SOURCE EXTRACT
Looping through an S3 Bucket and performing actions using the AWS-CLI and BASH

I was recently tasked with moving our S3 objects into a different organizational structure to support our cloudfront distribution standards. In this blog post, I am going to go through the steps it took me to successfully do so.

Check your credentials and policy

The first step to dealing with the aws-cli is to set up and verify that you have the security credentials to handle any operations you plan on using. To do this, go to the IAM Management Console and head over to Users. Click on the User you plan on using and take a glance at the Policy (If you do not have a User or a policy, you will need to make one using the provided tools in the console).

Note: You should not edit your bucket policy for these operations. Editing your bucket policy is like setting global permissions, you only want to set very specific permissions to a specific person

For S3 operations, you will need a policy like this:

{
“Effect”: “Allow”,
“Condition”: {
“Bool”: {
“aws:MultiFactorAuthPresent”: “true”
}
},
“Action”: [
“s3:*”
],
“Resource”: [
“arn:aws:s3:::bucket-name”,
“arn:aws:s3:::bucket-name/*”,
]
}

Actions: Actions define all of the actions that are allowed with this policy. In this case, the wile card s3:* states that all s3 actions are allowed. If it is desired to minimize what is allowed, specific s3 actions can be listed

Resource: Resources must point specifically to the s3 bucket that is desired. Each bucket should be listed that you want the user to be able to perform the actions on. Note, if you only have “arn:aws:s3:::bucket-name/*” then you will not be able to perform actions on the actual bucket (calling listObjects on the actual bucket would not be allowed), which is why having two entries here is important

Condition: Any special conditions are listed here. In my case, 2-factor authentication is required for this policy to be used. More on how to do that with the AWS CLI later

Using the AWS-CLI

AWS Configure

After installing the aws-cli (I personally used brew), it is now important to configure the cli. Simply type aws configure in the terminal. Enter the Access Key ID and the Secret that you got when you set up your user, the region name and your preferred output (probably json).

PROVIDED DATA
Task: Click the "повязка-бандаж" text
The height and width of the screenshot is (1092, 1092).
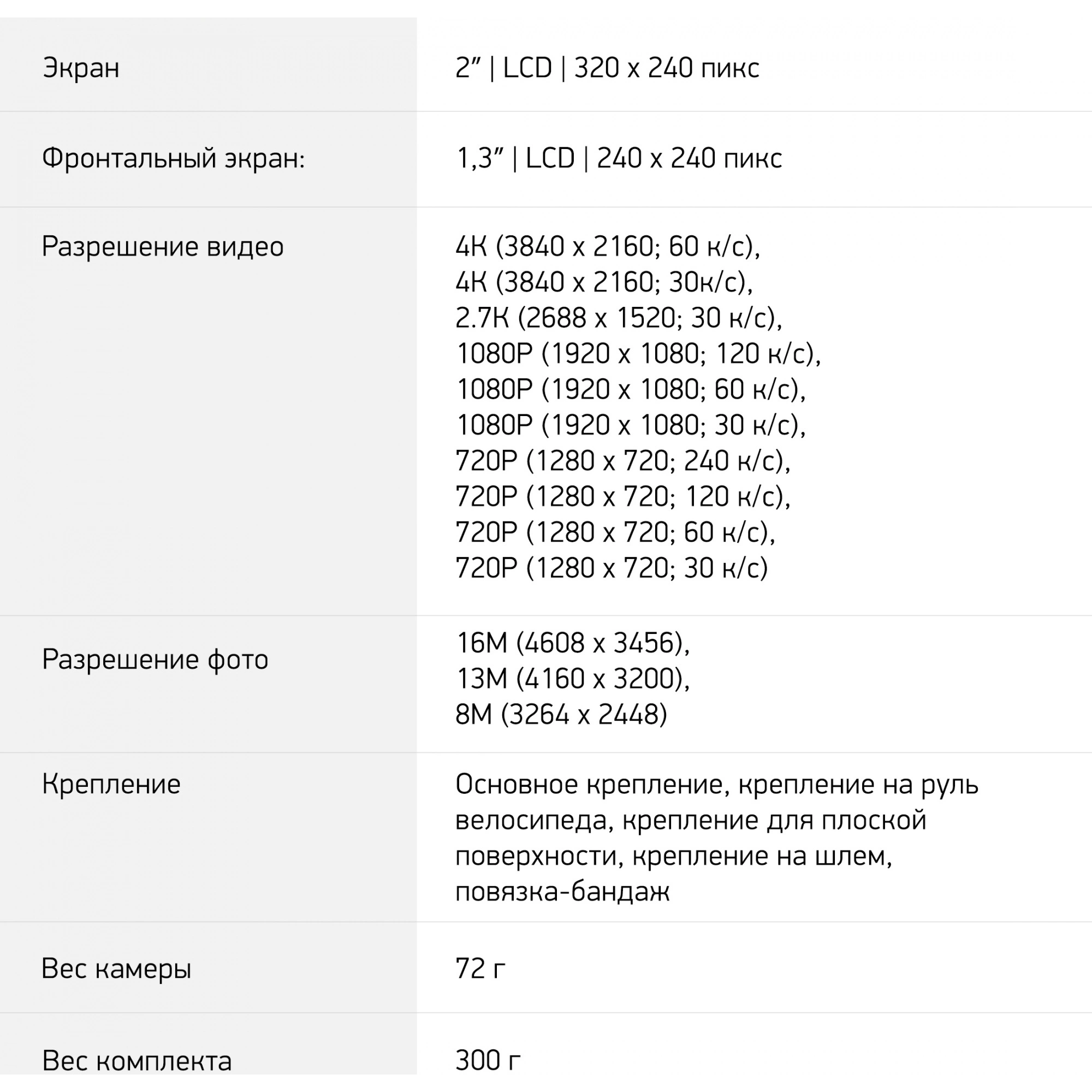Action: point(562,892)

TASK LIST
**1)** Reproduce the S3 walkthrough from "Resource: Resources must" to "output (probably json).".
**2)** List every value the S3 walkthrough says to enter after typing aws configure.

RESULTS IN ORDER
**1)**
Resource: Resources must point specifically to the s3 bucket that is desired. Each bucket should be listed that you want the user to be able to perform the actions on. Note, if you only have “arn:aws:s3:::bucket-name/*” then you will not be able to perform actions on the actual bucket (calling listObjects on the actual bucket would not be allowed), which is why having two entries here is important

Condition: Any special conditions are listed here. In my case, 2-factor authentication is required for this policy to be used. More on how to do that with the AWS CLI later

Using the AWS-CLI

AWS Configure

After installing the aws-cli (I personally used brew), it is now important to configure the cli. Simply type aws configure in the terminal. Enter the Access Key ID and the Secret that you got when you set up your user, the region name and your preferred output (probably json).

**2)**
- Access Key ID
- Secret
- Region name
- Preferred output